I appear to have been scammed by a fake travel agent. Needing to get my wife and three children back from an emergency visit to Pakistan, I used a firm called Sevenseaholidays.co.uk to book Qatar Airways flights – for me to travel out, and for all of us to return.
Sevenseaholidays sent me two invoices to pay by bank transfer, into two different bank accounts. After I paid £1,180 I was given the reference numbers, and invited to check the reservation on the Qatar Airways website.
A few days later it emerged that people coming to the UK via Qatar would have to self-isolate in a hotel, so I called the company, and requested the reservations be changed to direct flights, for which I sent a further £983.
I was then told that I had paid the money into the wrong account, and that I would lose the flights unless I paid this sum again into the right bank account. I was promised a refund of the £983 overpayment, but this failed to materialise.
When it asked for a further £500 to provide the direct flights, I started to think this was a scam. I have since discovered that my Qatar flights had been cancelled, and British Airways has no record of my direct flight booking.
I reported it to my bank HSBC, which has refunded £590 of the £3,000 I’d paid, and to Action Fraud. However, the company still seems to be trading.
FR, London
Legitimate firms are usually happy to engage with us when we take up complaints like these, but Sevenseaholidays has not. I have called the firm twice and been cut off both times, and then found both of my phone numbers blocked. It has not responded to emails either.

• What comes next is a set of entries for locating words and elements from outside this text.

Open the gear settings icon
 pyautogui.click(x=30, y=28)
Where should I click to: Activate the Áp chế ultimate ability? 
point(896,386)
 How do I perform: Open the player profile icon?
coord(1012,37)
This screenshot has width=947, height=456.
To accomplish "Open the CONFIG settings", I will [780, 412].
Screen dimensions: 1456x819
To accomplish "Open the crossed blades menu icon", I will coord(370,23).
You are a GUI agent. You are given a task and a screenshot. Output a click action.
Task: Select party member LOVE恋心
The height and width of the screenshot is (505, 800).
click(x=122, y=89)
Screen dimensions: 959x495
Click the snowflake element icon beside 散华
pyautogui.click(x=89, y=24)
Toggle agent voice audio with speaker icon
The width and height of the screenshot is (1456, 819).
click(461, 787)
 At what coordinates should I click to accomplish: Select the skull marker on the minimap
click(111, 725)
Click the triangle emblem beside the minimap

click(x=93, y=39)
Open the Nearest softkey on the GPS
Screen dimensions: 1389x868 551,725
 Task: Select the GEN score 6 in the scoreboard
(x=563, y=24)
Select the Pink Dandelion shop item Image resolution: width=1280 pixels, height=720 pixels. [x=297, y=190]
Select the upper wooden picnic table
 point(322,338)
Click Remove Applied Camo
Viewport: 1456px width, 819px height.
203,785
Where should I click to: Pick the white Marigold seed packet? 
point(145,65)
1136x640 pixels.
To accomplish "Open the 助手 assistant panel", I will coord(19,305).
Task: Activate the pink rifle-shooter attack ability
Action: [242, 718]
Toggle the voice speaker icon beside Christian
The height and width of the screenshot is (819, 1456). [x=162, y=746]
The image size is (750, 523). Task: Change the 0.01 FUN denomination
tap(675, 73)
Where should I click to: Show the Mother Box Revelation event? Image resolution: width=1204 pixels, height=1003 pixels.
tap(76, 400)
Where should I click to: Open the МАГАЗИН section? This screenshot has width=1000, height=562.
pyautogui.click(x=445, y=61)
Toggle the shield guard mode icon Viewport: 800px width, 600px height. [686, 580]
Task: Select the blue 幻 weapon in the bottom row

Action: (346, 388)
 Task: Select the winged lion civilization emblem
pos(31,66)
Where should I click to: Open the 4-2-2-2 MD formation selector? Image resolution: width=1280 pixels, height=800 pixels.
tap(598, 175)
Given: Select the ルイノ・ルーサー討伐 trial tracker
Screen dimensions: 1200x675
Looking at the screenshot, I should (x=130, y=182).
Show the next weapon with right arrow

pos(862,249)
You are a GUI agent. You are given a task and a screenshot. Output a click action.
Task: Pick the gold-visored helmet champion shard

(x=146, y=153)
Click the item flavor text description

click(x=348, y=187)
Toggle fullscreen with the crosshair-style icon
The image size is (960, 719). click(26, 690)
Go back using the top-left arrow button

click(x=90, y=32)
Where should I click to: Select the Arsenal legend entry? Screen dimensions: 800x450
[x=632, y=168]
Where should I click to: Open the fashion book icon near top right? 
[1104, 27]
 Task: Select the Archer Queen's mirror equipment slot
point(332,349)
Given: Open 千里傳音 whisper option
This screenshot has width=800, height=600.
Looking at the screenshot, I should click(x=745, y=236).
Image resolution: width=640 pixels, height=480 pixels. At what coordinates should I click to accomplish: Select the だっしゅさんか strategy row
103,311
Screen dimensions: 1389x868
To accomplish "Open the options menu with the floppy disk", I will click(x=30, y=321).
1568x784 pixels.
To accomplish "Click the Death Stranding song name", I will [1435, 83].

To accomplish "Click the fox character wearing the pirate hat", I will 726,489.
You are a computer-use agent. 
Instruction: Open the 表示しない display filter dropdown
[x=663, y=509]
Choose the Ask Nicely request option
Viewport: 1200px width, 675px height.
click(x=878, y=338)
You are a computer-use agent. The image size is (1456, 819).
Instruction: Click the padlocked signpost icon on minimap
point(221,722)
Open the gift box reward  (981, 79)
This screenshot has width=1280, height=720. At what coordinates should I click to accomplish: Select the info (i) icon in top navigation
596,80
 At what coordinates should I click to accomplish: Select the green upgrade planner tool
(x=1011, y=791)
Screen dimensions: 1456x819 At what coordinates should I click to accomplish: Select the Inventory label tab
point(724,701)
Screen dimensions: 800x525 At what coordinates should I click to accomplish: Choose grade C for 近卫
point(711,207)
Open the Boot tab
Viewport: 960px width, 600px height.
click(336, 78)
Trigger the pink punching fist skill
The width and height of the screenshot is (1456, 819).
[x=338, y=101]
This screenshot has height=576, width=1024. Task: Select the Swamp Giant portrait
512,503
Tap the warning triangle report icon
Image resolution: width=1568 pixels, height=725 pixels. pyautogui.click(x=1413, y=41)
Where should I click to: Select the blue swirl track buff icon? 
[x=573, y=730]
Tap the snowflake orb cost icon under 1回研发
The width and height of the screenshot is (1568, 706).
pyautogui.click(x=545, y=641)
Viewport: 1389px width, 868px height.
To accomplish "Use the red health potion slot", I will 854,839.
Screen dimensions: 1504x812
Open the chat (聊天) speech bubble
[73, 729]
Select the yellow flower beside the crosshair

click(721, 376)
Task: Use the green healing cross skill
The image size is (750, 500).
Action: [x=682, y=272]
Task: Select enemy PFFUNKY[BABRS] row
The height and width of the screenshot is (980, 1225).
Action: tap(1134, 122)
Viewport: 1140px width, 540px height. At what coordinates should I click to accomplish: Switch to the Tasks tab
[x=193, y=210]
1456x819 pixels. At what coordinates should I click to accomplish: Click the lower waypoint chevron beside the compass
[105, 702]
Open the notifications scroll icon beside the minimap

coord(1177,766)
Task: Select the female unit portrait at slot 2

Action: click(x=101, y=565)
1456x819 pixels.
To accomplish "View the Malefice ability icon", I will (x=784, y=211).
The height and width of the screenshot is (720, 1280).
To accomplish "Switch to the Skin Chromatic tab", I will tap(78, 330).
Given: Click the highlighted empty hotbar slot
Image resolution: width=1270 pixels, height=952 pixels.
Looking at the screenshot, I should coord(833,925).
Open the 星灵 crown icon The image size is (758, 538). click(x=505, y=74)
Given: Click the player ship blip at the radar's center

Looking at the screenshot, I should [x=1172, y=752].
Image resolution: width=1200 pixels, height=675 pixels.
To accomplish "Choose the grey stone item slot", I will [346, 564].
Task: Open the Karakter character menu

The company, which advertises on Facebook and has an address in Blackpool, has been called out for falsely claiming to be a member of Abta. In February, a legitimate travel agent, World Travel Lounge, said it had reported the firm you bought your tickets from to Lancashire Constabulary, Action Fraud and the Civil Aviation Authority for fraudulently using its Atol licence.
Another travel agent with a similar name, 7SeasHolidays, has a warning on its website saying that it is in no way connected to Sevenseaholidays.
On the basis that you think you have been defrauded, you need to file an authorised push payment fraud claim with your bank. HSBC is one of the banks that has signed up to refund innocent victims of such scams. I have sent your letter on to HSBC, have explained the position, and will report back if it fails to refund you. You should contact Lancashire police too and local trading standards.
In the meantime, others need to be aware of what this firm is doing. It’s always worth Googling a firm you have never heard of before sending it any money – and being very wary of any firm that asks for bank transfers rather than the traditional card payments. Just as Money went to press, it emerged the City of London police had taken Sevenseaholidays’ website offline.